> Reading text:
==*==

By Fredrica Syren:
I am fortunate to have breastfed three kids. I nursed my last one the longest, for 22 months, and he just stopped on his own. I have to say that I was not ever really prepared for when my kids would stop nursing, and it always left me feeling a bit sad that that time was over. What I will not miss, however, is others’ endless questioning of why I was still nursing my child and for how long I planned to do it. The funny thing is that I could understand why they would ask that after one year, but I got that question as soon as my kids turned 6 months — as if it were wrong to nurse beyond 6 months.
My first and second child self-weaned at 9 and 8 months. One day, they both lost interest and, after 48 hours, I took it as notice of an end to the milk contract between us☺ My third child, however, kept going and, since I believe in keeping going until one of us gets tired, we did … for 22 months.

==*==

> Recorded information:
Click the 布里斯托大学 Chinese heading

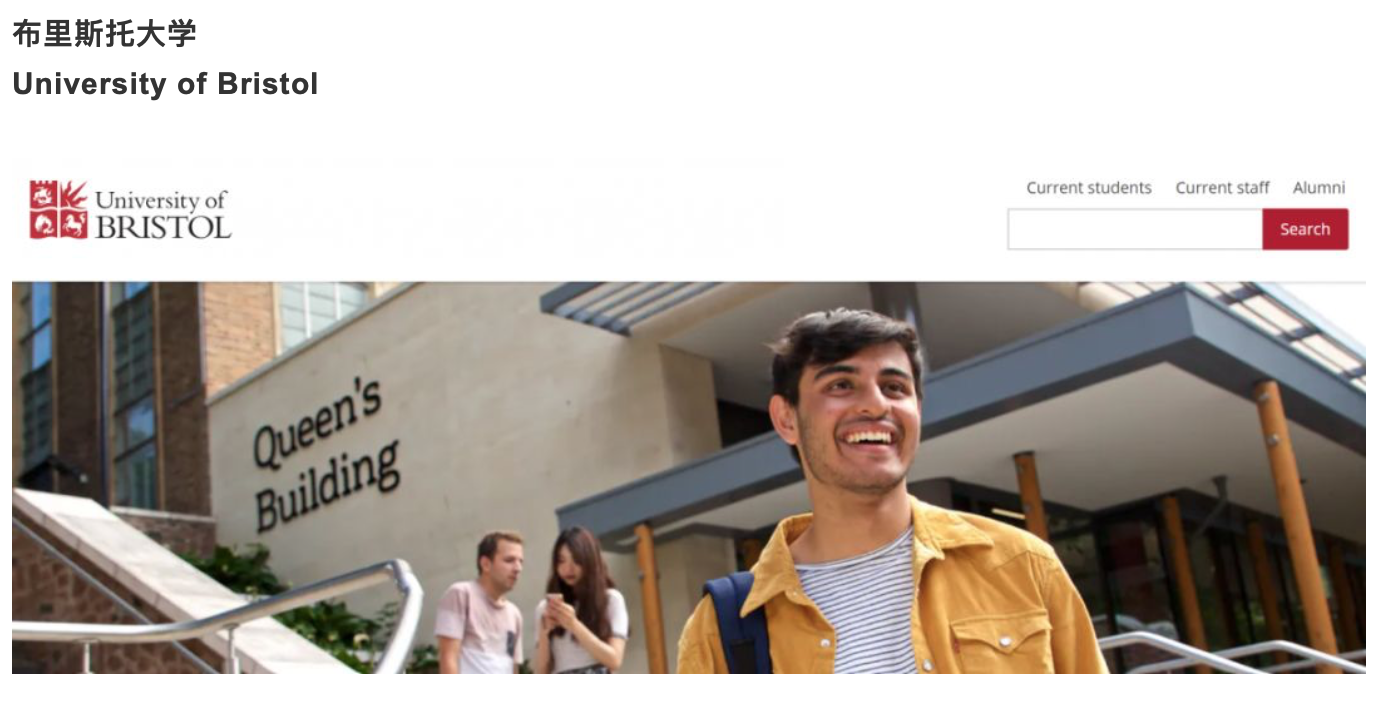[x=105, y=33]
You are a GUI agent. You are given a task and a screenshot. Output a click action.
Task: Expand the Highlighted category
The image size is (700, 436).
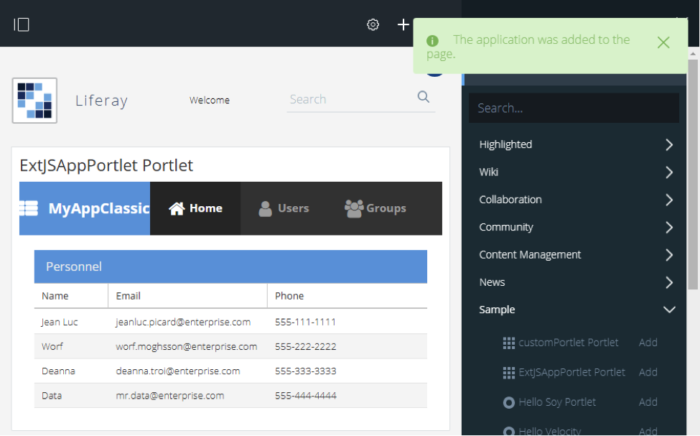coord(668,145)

==*==

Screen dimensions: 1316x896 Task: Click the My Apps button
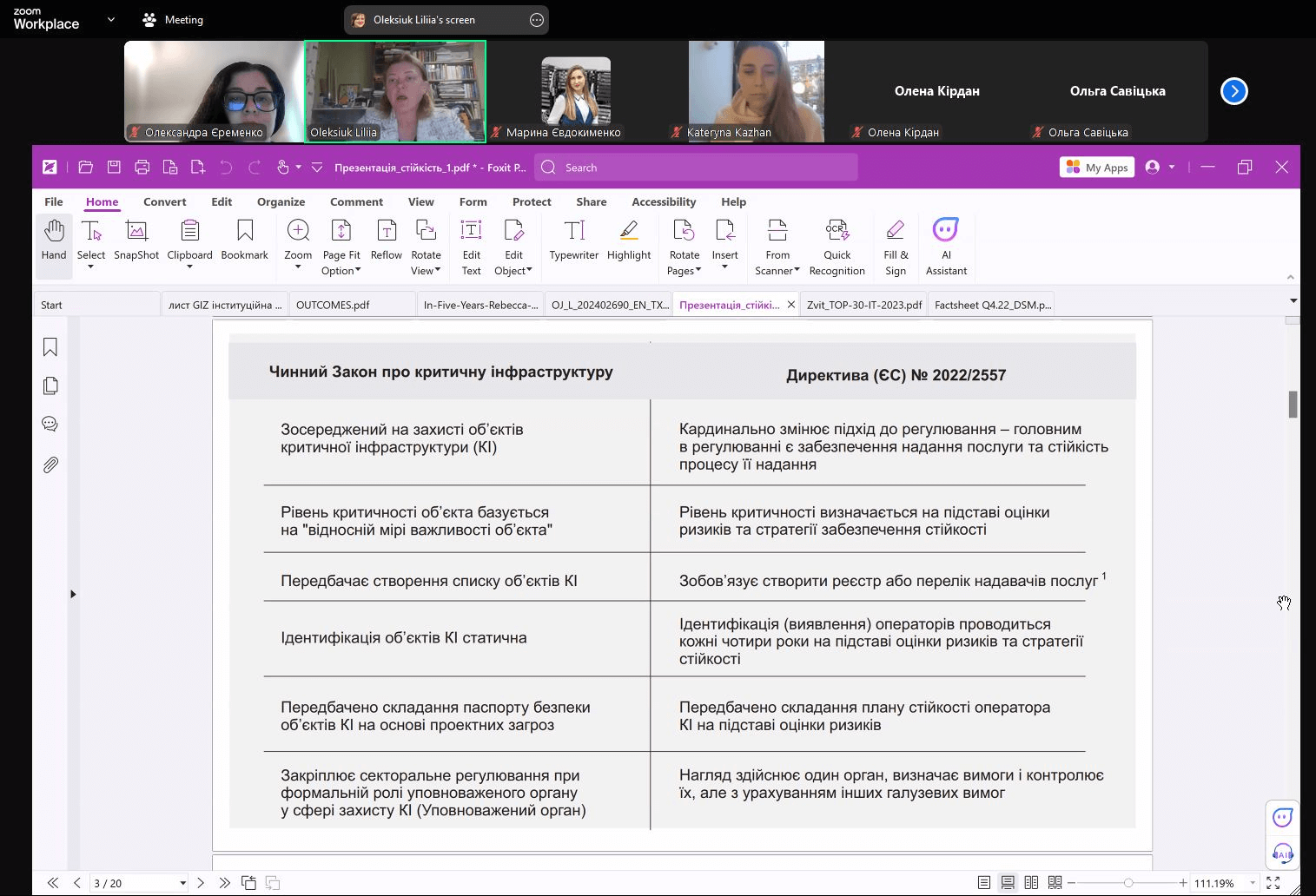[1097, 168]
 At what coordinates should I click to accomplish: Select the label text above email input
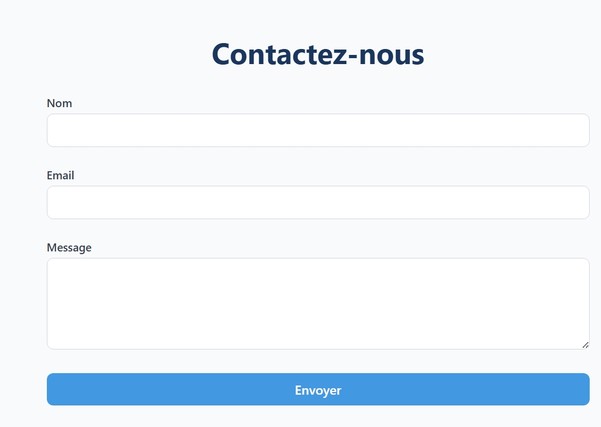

==*==

> Task objective: Resume the essay on breastfeeding and weaning, starting right after its final sentence.

> Task response:
Nursing a child after the age of one has it benefits. If you are one of the lucky to have breastfed your child through his/her first birthday, you can congratulate yourself on having provided him/her with the best nutrition he could possibly receive. Of course, as the child becomes older, breast milk is not as critical from a nutritional standpoint, but the truth is that there are many proven health benefits for your child. Breast milk contains immune boosting properties, and at no point does breast milk become nutritionally negligible. Furthermore, breastfeeding a child after the age of 1 year also provides a source of profound comfort and security, which lays the groundwork for a confident, happy and healthy future.
But there are more good reasons for breastfeeding beyond 1 year. Longer breastfeeding also lowers a woman’s risk for breast cancer, ovarian cancer, uterine cancer, osteoporosis, rheumatoid arthritis and heart disease.
So, you can bet that I feel darned proud and happy to have breastfed not just one or two, but three kids — and one of them beyond his first year.